> **What is required**
All of the entries need to be copied character for character.

> **Entries shown**
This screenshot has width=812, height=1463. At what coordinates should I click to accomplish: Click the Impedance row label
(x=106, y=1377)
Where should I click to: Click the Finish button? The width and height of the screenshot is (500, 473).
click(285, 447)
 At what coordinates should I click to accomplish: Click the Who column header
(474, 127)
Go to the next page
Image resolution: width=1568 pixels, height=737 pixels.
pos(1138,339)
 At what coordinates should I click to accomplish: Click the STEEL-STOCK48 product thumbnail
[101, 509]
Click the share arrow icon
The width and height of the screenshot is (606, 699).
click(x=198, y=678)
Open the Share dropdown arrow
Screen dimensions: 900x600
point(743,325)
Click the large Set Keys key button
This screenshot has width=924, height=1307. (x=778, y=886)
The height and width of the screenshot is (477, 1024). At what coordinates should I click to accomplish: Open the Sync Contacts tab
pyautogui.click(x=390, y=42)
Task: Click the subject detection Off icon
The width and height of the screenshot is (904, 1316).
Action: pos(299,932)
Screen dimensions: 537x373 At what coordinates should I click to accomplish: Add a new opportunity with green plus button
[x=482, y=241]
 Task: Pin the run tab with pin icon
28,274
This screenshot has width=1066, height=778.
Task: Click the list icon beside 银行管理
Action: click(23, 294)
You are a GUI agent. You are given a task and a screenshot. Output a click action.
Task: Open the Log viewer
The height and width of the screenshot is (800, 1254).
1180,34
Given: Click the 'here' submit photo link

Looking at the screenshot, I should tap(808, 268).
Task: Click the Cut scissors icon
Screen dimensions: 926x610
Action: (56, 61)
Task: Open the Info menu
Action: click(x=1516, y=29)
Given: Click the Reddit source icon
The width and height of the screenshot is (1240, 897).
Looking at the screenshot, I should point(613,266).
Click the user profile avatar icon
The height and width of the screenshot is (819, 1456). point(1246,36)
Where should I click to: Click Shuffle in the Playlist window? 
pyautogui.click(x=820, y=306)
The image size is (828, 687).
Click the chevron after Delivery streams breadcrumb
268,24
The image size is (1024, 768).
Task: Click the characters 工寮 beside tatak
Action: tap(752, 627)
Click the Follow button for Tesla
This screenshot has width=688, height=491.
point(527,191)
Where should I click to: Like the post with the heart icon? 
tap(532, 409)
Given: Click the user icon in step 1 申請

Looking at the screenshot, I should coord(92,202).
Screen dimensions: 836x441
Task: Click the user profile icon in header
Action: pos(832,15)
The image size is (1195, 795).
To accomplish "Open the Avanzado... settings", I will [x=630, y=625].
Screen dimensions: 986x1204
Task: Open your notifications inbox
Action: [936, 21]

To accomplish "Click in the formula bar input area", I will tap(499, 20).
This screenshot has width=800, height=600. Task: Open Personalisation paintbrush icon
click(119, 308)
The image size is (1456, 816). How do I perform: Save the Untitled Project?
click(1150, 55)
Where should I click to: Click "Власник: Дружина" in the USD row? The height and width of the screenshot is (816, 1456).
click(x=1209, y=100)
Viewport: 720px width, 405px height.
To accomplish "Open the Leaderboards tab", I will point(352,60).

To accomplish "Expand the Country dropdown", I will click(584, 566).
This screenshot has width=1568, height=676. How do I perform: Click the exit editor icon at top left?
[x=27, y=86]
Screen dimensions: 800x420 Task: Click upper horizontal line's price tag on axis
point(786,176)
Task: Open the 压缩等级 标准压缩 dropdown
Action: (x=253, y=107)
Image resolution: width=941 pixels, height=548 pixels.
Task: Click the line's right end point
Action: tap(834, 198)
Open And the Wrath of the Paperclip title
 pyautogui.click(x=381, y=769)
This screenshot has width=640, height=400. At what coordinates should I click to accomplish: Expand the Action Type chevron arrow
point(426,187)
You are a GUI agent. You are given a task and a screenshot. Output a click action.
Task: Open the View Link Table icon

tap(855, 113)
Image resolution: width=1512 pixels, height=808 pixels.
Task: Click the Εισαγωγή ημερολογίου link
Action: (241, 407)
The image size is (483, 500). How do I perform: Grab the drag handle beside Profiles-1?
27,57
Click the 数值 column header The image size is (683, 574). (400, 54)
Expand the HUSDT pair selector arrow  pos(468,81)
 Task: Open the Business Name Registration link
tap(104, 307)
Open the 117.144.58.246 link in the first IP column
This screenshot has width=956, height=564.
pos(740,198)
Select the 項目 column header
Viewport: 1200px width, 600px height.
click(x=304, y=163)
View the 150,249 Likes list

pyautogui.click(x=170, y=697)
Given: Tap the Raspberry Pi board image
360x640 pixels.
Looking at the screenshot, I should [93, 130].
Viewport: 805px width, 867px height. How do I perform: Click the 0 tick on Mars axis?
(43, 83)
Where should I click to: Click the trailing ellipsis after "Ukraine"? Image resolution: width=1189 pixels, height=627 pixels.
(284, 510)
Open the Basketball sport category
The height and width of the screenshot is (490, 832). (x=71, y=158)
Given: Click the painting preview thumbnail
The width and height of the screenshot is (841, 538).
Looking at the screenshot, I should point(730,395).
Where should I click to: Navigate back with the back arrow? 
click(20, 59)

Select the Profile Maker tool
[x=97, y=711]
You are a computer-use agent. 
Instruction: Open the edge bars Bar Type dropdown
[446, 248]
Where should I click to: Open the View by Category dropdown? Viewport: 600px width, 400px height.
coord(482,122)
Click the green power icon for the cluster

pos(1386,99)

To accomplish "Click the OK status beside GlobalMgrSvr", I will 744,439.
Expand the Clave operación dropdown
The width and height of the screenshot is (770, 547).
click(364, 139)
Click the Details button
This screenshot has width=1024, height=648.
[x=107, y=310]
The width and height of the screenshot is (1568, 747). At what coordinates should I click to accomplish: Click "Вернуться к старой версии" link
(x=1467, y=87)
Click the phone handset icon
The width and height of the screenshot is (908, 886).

> **Written reply**
This screenshot has width=812, height=1463. At what coordinates should I click to accomplish: Click the Impedance row label
(x=106, y=1377)
Where should I click to: Click the Finish button? The width and height of the screenshot is (500, 473).
click(285, 447)
 At what coordinates should I click to accomplish: Click the Who column header
(474, 127)
Go to the next page
Image resolution: width=1568 pixels, height=737 pixels.
pos(1138,339)
 At what coordinates should I click to accomplish: Click the STEEL-STOCK48 product thumbnail
[101, 509]
Click the share arrow icon
The width and height of the screenshot is (606, 699).
click(x=198, y=678)
Open the Share dropdown arrow
Screen dimensions: 900x600
point(743,325)
Click the large Set Keys key button
This screenshot has width=924, height=1307. (x=778, y=886)
The height and width of the screenshot is (477, 1024). At what coordinates should I click to accomplish: Open the Sync Contacts tab
pyautogui.click(x=390, y=42)
Task: Click the subject detection Off icon
The width and height of the screenshot is (904, 1316).
Action: pos(299,932)
Screen dimensions: 537x373 At what coordinates should I click to accomplish: Add a new opportunity with green plus button
[x=482, y=241]
 Task: Pin the run tab with pin icon
28,274
This screenshot has width=1066, height=778.
Task: Click the list icon beside 银行管理
Action: click(23, 294)
You are a GUI agent. You are given a task and a screenshot. Output a click action.
Task: Open the Log viewer
The height and width of the screenshot is (800, 1254).
1180,34
Given: Click the 'here' submit photo link

Looking at the screenshot, I should tap(808, 268).
Task: Click the Cut scissors icon
Screen dimensions: 926x610
Action: (56, 61)
Task: Open the Info menu
Action: click(x=1516, y=29)
Given: Click the Reddit source icon
The width and height of the screenshot is (1240, 897).
Looking at the screenshot, I should point(613,266).
Click the user profile avatar icon
The height and width of the screenshot is (819, 1456). point(1246,36)
Where should I click to: Click Shuffle in the Playlist window? 
pyautogui.click(x=820, y=306)
The image size is (828, 687).
Click the chevron after Delivery streams breadcrumb
268,24
The image size is (1024, 768).
Task: Click the characters 工寮 beside tatak
Action: tap(752, 627)
Click the Follow button for Tesla
This screenshot has width=688, height=491.
point(527,191)
Where should I click to: Like the post with the heart icon? 
tap(532, 409)
Given: Click the user icon in step 1 申請

Looking at the screenshot, I should coord(92,202).
Screen dimensions: 836x441
Task: Click the user profile icon in header
Action: pos(832,15)
The image size is (1195, 795).
To accomplish "Open the Avanzado... settings", I will [x=630, y=625].
Screen dimensions: 986x1204
Task: Open your notifications inbox
Action: [936, 21]

To accomplish "Click in the formula bar input area", I will tap(499, 20).
This screenshot has width=800, height=600. Task: Open Personalisation paintbrush icon
click(119, 308)
The image size is (1456, 816). How do I perform: Save the Untitled Project?
click(1150, 55)
Where should I click to: Click "Власник: Дружина" in the USD row? The height and width of the screenshot is (816, 1456).
click(x=1209, y=100)
Viewport: 720px width, 405px height.
To accomplish "Open the Leaderboards tab", I will point(352,60).

To accomplish "Expand the Country dropdown", I will click(584, 566).
This screenshot has width=1568, height=676. How do I perform: Click the exit editor icon at top left?
[x=27, y=86]
Screen dimensions: 800x420 Task: Click upper horizontal line's price tag on axis
point(786,176)
Task: Open the 压缩等级 标准压缩 dropdown
Action: (x=253, y=107)
Image resolution: width=941 pixels, height=548 pixels.
Task: Click the line's right end point
Action: tap(834, 198)
Open And the Wrath of the Paperclip title
 pyautogui.click(x=381, y=769)
This screenshot has width=640, height=400. At what coordinates should I click to accomplish: Expand the Action Type chevron arrow
point(426,187)
You are a GUI agent. You are given a task and a screenshot. Output a click action.
Task: Open the View Link Table icon

tap(855, 113)
Image resolution: width=1512 pixels, height=808 pixels.
Task: Click the Εισαγωγή ημερολογίου link
Action: (241, 407)
The image size is (483, 500). How do I perform: Grab the drag handle beside Profiles-1?
27,57
Click the 数值 column header The image size is (683, 574). (400, 54)
Expand the HUSDT pair selector arrow  pos(468,81)
 Task: Open the Business Name Registration link
tap(104, 307)
Open the 117.144.58.246 link in the first IP column
This screenshot has width=956, height=564.
pos(740,198)
Select the 項目 column header
Viewport: 1200px width, 600px height.
click(x=304, y=163)
View the 150,249 Likes list

pyautogui.click(x=170, y=697)
Given: Tap the Raspberry Pi board image
360x640 pixels.
Looking at the screenshot, I should [93, 130].
Viewport: 805px width, 867px height. How do I perform: Click the 0 tick on Mars axis?
(43, 83)
Where should I click to: Click the trailing ellipsis after "Ukraine"? Image resolution: width=1189 pixels, height=627 pixels.
(284, 510)
Open the Basketball sport category
The height and width of the screenshot is (490, 832). (x=71, y=158)
Given: Click the painting preview thumbnail
The width and height of the screenshot is (841, 538).
Looking at the screenshot, I should point(730,395).
Where should I click to: Navigate back with the back arrow? 
click(20, 59)

Select the Profile Maker tool
[x=97, y=711]
You are a computer-use agent. 
Instruction: Open the edge bars Bar Type dropdown
[446, 248]
Where should I click to: Open the View by Category dropdown? Viewport: 600px width, 400px height.
coord(482,122)
Click the green power icon for the cluster

pos(1386,99)

To accomplish "Click the OK status beside GlobalMgrSvr", I will 744,439.
Expand the Clave operación dropdown
The width and height of the screenshot is (770, 547).
click(364, 139)
Click the Details button
This screenshot has width=1024, height=648.
[x=107, y=310]
The width and height of the screenshot is (1568, 747). At what coordinates should I click to accomplish: Click "Вернуться к старой версии" link
(x=1467, y=87)
Click the phone handset icon
The width and height of the screenshot is (908, 886).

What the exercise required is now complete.